Poucos dias após sua chegada à cidade, ele abordou policiais que patrulhavam o bairro da Busserine, na empobrecida zona norte de Marselha, e pediu que o retirassem dali.
Apesar de ter ido à cidade por conta própria, o adolescente de 15 anos perdeu o logotipo do celular ao chegar. Foi obrigado a dormir na casa de uma proprietária descrita como “muito mesquinha”, onde tinha apenas uma bacia de água para seu asseio e um biscoito para dividir, segundo relato ao pesquisador.
Sua função era vigiar e gritar quando a polícia chegava. Acusado de falha em um alerta, passou a sofrer agressões.
O encarregado do ponto de venda de drogas, um pouco mais velho, o ameaçou com uma faca e perguntou: “O que você estaria disposto a fazer para continuar vivo? Estaria disposta a me chupar?”.
Hakim foi estuprado. Disseram-lhe que o abuso havia sido filmado para garantir seu silêncio.
Outro caso semelhante deverá chegar aos tribunais no início de fevereiro. Em 2022, no bairro de Frais-Vallon, dois adolescentes foram acusados de dar um desfalque de 500 euros (cerca de 3,2 mil reais) na caixa.

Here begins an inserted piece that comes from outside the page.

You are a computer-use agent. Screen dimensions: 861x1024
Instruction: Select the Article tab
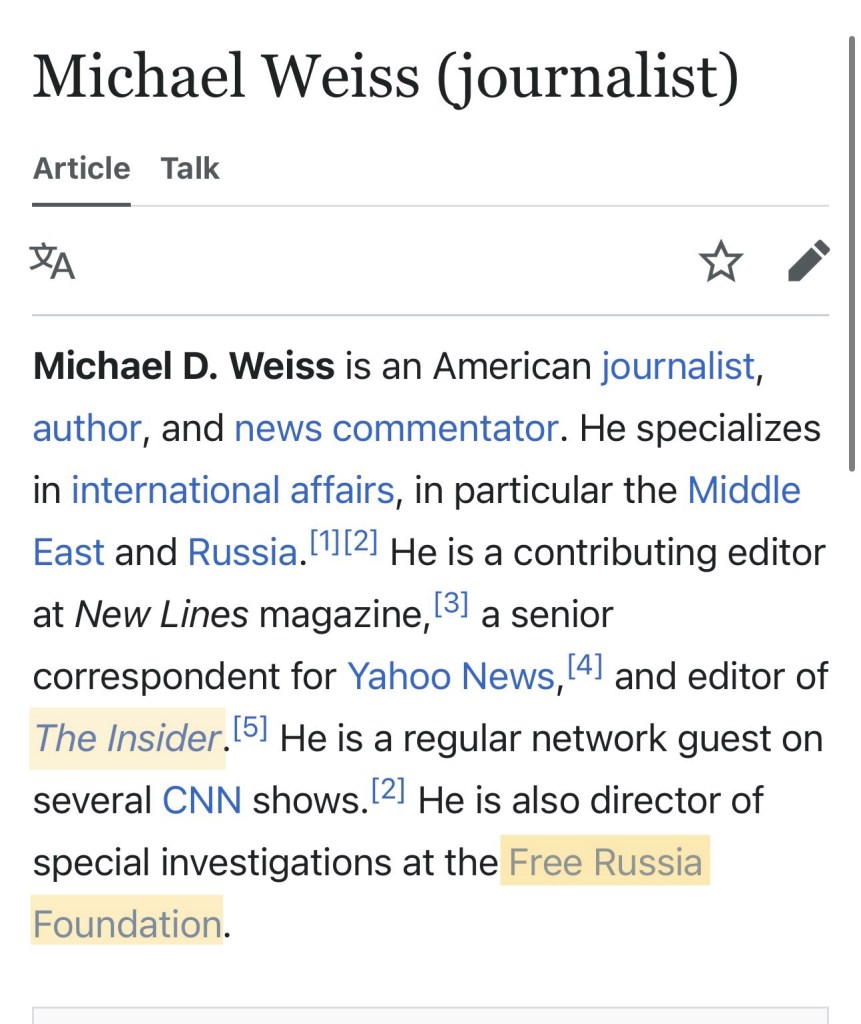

Eles passaram a inserir bilhetes nas embalagens entregues aos clientes: “Olá. A rede nos sequestrou. Por favor, chamem a polícia. Nos obrigam a vender de graça há 1 mês e nos espancam com barras. Por favor, chamem a polícia, precisamos de ajuda (temos 15 anos)”.

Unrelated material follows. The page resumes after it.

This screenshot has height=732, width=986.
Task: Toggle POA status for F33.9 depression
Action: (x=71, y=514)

Os dois pularam do segundo andar do prédio onde eram mantidos cativos em um apartamento para fugir. Os bombeiros chegaram após a ligação de um pedestre.
Segundo o diretor de uma instituição que acolhe menores infratores, a violência agora se estende às famílias. Ele afirma que parentes, inclusive uma “irmã”, chegam a ser estuprados para forçar pagamentos ou aumentar a carga de trabalho.
– Mudança de abordagem –
Diante desse cenário, a Justiça passou a rever sua abordagem. Ao invés de tratar esses jovens apenas como delinquentes, passou a considerar as vítimas de exploração por organizações criminosas.
Para Isabelle Fort, responsável pelo polo de crime organizado da Promotoria de Marselha, muitos dois nas redes sem compreender o que os esperam. “Eles chegaram voluntariamente dizendo, ‘Vou entrar em uma rede’, e logo se desiludiam, pois na verdade eram tratados como escravos”, afirmou.
Em julho, o Unicef (Fundo das Nações Unidas para a Infância) alertou que “é contrário ao direito internacional que as crianças vítimas de exploração criminosa continuam a ser alvo de processos e sanções penais na França, em vez de serem consideradas e atendidas como vítimas”.
O organismo lembra que, em países como Bélgica e Reino Unido, leis recentes determinaram “que as vítimas do tráfico não devem ser punidas por crimes de crimes sob coerção”.
Em janeiro, o ministro da Justiça francês, Gérald Darmanin, recomendou que esses casos sejam tratados “sob o ângulo da repressão ao tráfico de seres humanos”, conceito aplicado geralmente a situações de exploração sexual e mendicância indireta.
A Promotoria de Marselha informou à AFP que abriu cerca de dez investigações com esse enfoque.
A promotora adjunta Céline Raignault, no entanto, alerta para o risco de “desresponsabilizar completamente os jovens que viriam ao sol de Marselha porque se paga melhor do que em outros lugares”.
Sem alternativas concretas para afastá-los do narcotráfico, a eficácia dessa mudança ainda é incerta.
Para o diretor da instituição, o caminho passa por reconstruir rotinas básicas. “Seria preciso levá-los para o campo e voltar a considerá-los como crianças”, disse, citando atividades simples como jogos de tabuleiro e cozinhar, a fim de romper com um cotidiano marcado pela violência.